Sekretaris Jenderal Peradi Bersatu, Ade Darmawan. (Foto: Dok. Pribadi)
JURNALOKA.COM – Langkah Pengadilan Negeri (PN) Jakarta Selatan yang menolak gugatan praperadilan dari Aliansi Rakyat untuk Keadilan dan Kesejahteraan Indonesia (ARUKKI) terhadap Kejari Jakarta Selatan dan Kejati DKI Jakarta dalam kasus hukum Silfester Matutina diapresiasi.
Gugatan ARUKKI tersebut sebelumnya tercatat dalam perkara nomor 96/Pid.Pra/2025/PN.Jaksel dan diputus pada Jumat, 19 September 2025. Dalam amar putusannya, PN Jaksel menolak seluruh permohonan ARUKKI.

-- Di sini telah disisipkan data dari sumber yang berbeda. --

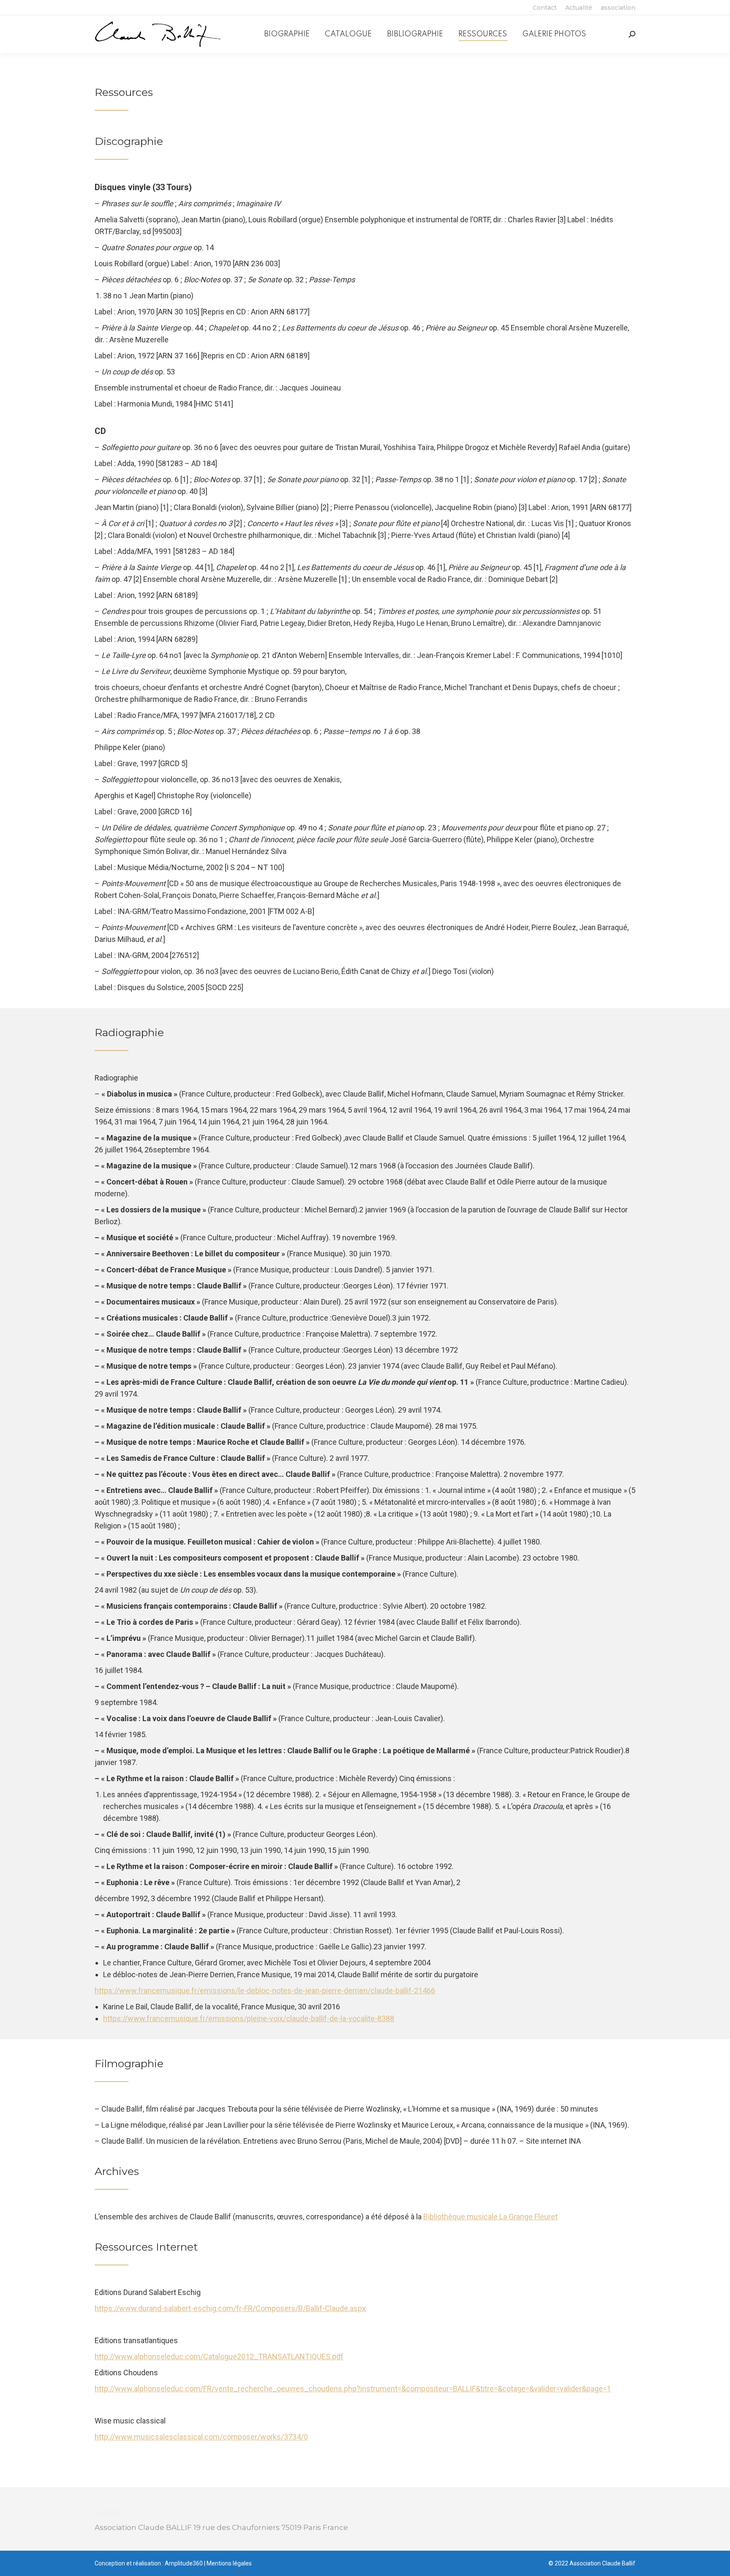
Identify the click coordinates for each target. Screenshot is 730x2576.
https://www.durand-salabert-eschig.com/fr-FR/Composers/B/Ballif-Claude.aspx (230, 2308)
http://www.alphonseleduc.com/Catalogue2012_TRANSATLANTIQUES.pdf (219, 2356)
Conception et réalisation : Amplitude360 (149, 2563)
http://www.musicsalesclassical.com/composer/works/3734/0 (201, 2436)
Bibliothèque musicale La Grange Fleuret (490, 2216)
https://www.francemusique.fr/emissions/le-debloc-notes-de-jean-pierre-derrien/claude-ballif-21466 (265, 1990)
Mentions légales (229, 2563)
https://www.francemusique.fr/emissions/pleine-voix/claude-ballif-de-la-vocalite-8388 (248, 2018)
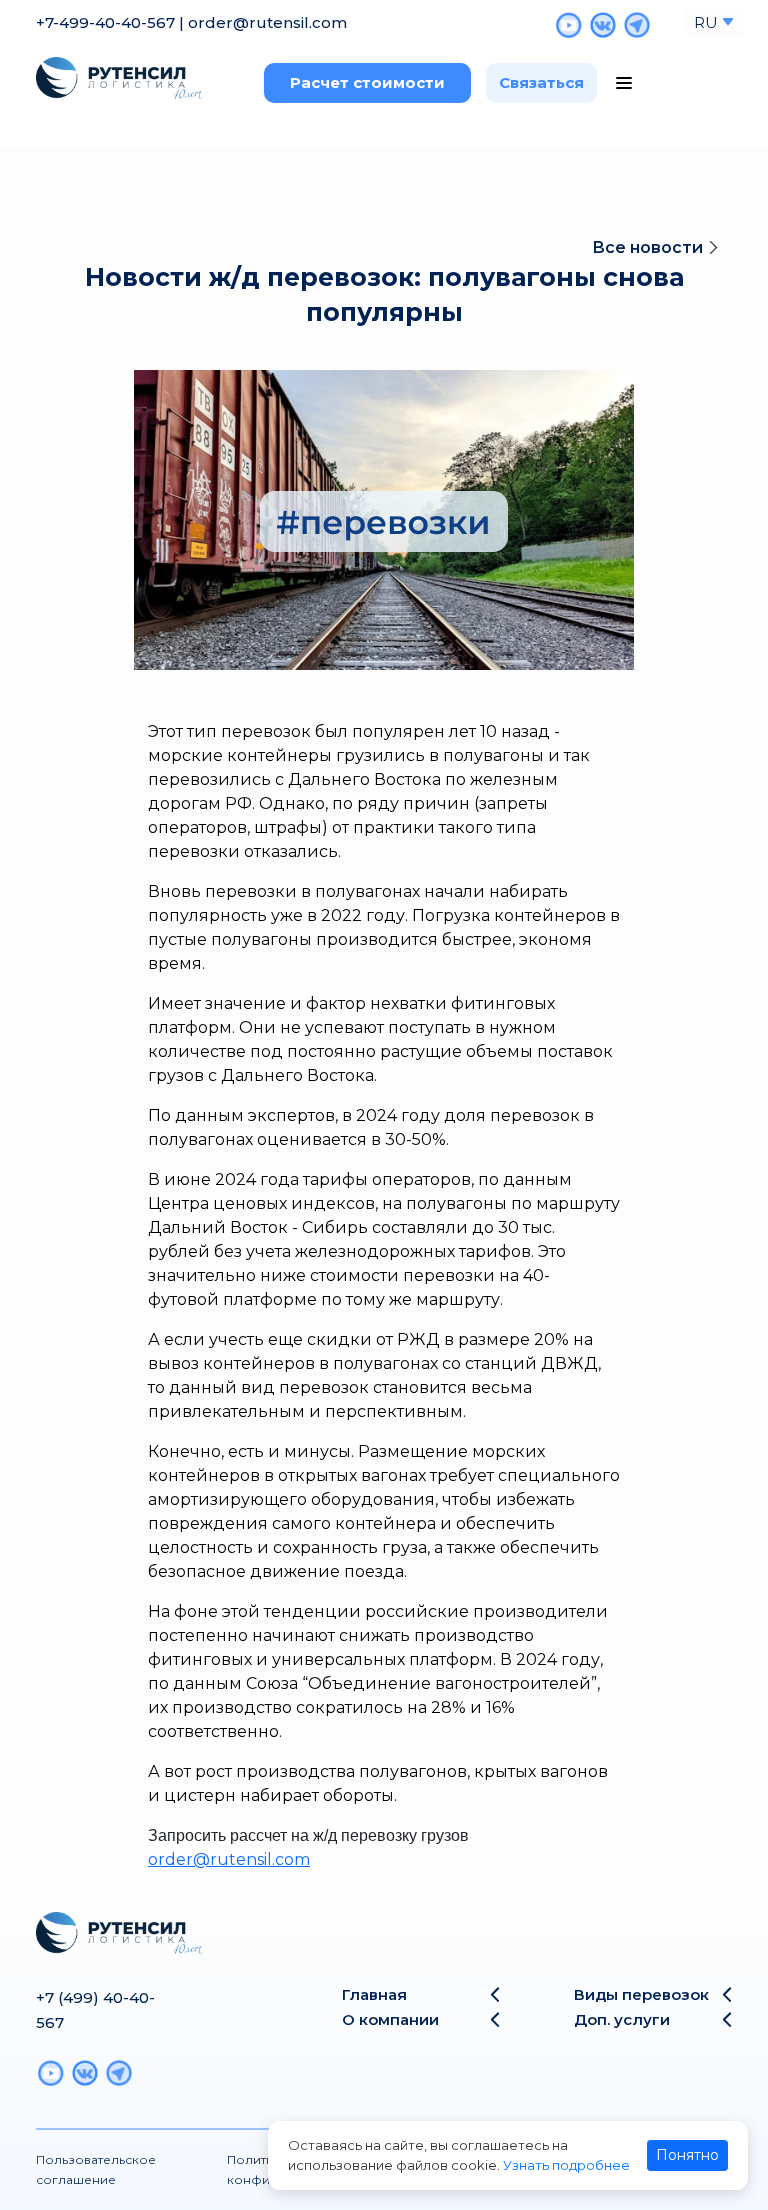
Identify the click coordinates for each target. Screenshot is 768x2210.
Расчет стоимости (367, 82)
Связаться (541, 82)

ARUKKI sebelumnya meminta hakim untuk menyatakan penghentian penuntutan terhadap Silfester oleh Kejari Jaksel tidak sah, memerintahkan eksekusi segera terhadap Silfester, dan membebankan biaya perkara kepada pihak Kejaksaan. Namun, seluruh permintaan itu ditolak.
“Putusan ini menunjukkan bahwa peradilan di negeri ini tidak bisa diintervensi siapa pun. Silfester Matutina seharusnya dibebaskan demi keadilan,” kata Sekretaris Jenderal Peradi Bersatu, Ade Darmawan dalam keterangannya, Minggu 28 September 2025.
Ade menjelaskan, berdasarkan Pasal 84 ayat (3) dan Pasal 85 KUHP, perkara yang sudah kadaluarsa tidak dapat dieksekusi.
“Kalau dipaksakan, justru melanggar aturan hukum,” ucapnya.
Ade juga menilai bahwa kasus hukum Silfester kental dengan nuansa kriminalisasi dan intimidasi.
Menurutnya, ucapan Silfester adalah bentuk respon terhadap pernyataan kontroversial mantan Wakil Presiden Jusuf Kalla, yang saat itu menyebut ketimpangan ekonomi antar umat beragama.
“Silfester hanya menyampaikan pendapat. Bahkan ia turun langsung mengamankan warga saat terjadi intimidasi terhadap pendukung Ahok di masa Pilkada DKI,” ujar Ade.
Ade meminta Kejaksaan untuk membatalkan eksekusi terhadap Silfester karena masa kedaluwarsa telah berlaku dan putusan bersifat non-eksekutorial.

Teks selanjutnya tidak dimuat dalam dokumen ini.